Which makes sense. Their target market isn’t necessarily everyone who uses a matatu, it is people who drive to work, or use taxi hailing apps like Uber, Safeboda etc. The solution here being: Instead of driving to work, or taking an Uber, or a motorcycle, use SWVL and get to work on time, while spending less, and not being tired.
But I believe they won’t and shouldn’t stick to their target market only. I think they’ve seen they can serve everyone. If they get things like pricing correctly.
Yes, SWVL can and should keep their premium charges. Because they offer premium services. But the premium charges should be fair, to make it more sensible to use the service. A flat Ksh. 200 charge is okay if you’re plying the whole route, but not sensible if you’re doing a distance that would normally be less than 30 bob on normal matatus.
SWVL should find a way to make sure there’s value for everyone using the service whether they are going a long or short distance. They have the data, they know the numbers, they can work something out.
I think it is obvious, seeing the full buses in the morning and evening that this idea can work. Especially in a Nairobi that’s day by day getting more congested, with impossible traffic jams.
However, if you’ve used the service during certain hours, you’ve most likely ended up being alone in the bus. I think its up to SWVL to find a way to get more people aware of the service so as to avoid empty trips.

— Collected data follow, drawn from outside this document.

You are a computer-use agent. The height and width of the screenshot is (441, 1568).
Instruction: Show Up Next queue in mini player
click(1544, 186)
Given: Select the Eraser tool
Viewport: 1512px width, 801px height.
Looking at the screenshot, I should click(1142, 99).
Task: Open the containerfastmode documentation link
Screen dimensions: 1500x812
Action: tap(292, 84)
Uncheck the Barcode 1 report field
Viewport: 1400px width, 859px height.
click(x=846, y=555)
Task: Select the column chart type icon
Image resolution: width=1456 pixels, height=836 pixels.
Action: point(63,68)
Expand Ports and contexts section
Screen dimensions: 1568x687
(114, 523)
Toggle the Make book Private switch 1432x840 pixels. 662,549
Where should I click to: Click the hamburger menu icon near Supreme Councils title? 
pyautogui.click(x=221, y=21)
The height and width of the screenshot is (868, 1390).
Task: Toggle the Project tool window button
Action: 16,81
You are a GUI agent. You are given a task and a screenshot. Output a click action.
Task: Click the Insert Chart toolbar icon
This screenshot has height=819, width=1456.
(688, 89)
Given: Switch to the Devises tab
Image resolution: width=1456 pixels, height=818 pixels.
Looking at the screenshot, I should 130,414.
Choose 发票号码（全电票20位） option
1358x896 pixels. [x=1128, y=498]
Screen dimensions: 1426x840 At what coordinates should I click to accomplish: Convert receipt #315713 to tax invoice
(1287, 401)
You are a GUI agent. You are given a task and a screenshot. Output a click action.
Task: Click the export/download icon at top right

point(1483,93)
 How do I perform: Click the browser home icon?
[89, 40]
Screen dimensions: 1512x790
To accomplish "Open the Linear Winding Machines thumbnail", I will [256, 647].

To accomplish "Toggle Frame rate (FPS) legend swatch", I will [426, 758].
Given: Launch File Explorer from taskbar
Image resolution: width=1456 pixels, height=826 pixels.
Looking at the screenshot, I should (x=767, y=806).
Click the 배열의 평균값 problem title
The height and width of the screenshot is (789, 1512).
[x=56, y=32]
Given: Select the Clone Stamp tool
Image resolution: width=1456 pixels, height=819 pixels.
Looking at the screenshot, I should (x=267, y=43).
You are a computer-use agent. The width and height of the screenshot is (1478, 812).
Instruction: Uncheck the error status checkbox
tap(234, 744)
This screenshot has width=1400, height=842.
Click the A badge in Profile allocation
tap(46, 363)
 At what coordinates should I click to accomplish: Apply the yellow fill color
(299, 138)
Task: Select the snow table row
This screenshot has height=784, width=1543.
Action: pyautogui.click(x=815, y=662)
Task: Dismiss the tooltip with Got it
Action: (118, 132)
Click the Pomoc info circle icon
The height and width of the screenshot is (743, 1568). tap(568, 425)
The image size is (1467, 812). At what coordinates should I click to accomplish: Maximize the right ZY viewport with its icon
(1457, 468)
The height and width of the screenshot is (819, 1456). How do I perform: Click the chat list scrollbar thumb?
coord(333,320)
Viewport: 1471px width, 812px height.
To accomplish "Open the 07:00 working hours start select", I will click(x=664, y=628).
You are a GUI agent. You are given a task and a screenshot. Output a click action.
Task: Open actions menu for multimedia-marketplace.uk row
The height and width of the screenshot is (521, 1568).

Many passengers agree the idea is solid. Many drivers think the pricing can be tweaked to find a good common ground that ensures full buses at most hours. The same drivers believe SWVL should do more to get more passengers aware of the service.
I learnt about SWVL from YouTube. I’ve seen them on Facebook, and on Twitter. I don’t know if they have other channels where they tell people of the service, but social media only won’t work. They need to do more because many people, even agemates (who should be always aware) haven’t heard of the company.
The Toyota Coaster buses they use are good, way better than matatus. I have only seen a couple of them with the SWVL branding. I believe all of them should be branded to get the attention of everyone wherever they drop-off or pickup customers.
I don’t think SWVL, or Little Shuttle are in the business of disrupting matatus. If they are, then that will take very very long in a country like Kenya. I believe they actually are disrupting taxi services.
In the long term, I believe, they can be a way of life, if properly adopted, and supported not only by the customers, but also by legislation. Hear me out.
Nairobi roads are full. Very full. The CBD is congested. People spend hours on end in traffic doing nothing. And most of the vehicles you see in traffic are personal cars carrying either one, or at most two passengers. Next time you’re in a traffic jam, whether driving or in a matatu, check and see how many buses can fit the people on that jam. You’ll see that most of our traffic snarl-ups can be fixed by people using public transport.
People have been avoiding public transport because of time, confusion, noise, rude operators and much more. But perhaps SWVL can change that. Perhaps an organised, digitised, clean and orderly bus service is what will finally change how we commute.
Suggestions to SWVL:
- Notify people when a bus will be late! It’s easy. It’s annoying to just stand waiting for a bus. The 100 bob refund when a bus is late is good, but an early notification ? saying bus will be let by 5 mins or something is way better.
- Include option for notification 10-20mins before arrival of bus: The usual 1 minute notification before bus arrives is good, but the option to have more notifications would be better, so that one doesn’t have to always keep staring at the time.
- Fix bugs
- Make the maps more interactive, and easier to see where bus is when waiting for it.
- Allow flexibility with routes at certain times. A driver shouldn’t stay on a certain route when there’s a traffic jam if there’s an alternative and no passengers to be picked or dropped.
- Find a way to ‘combine’ routes: where I can alight from this bus and head over to another bus automatically so that people can commute from different areas easily.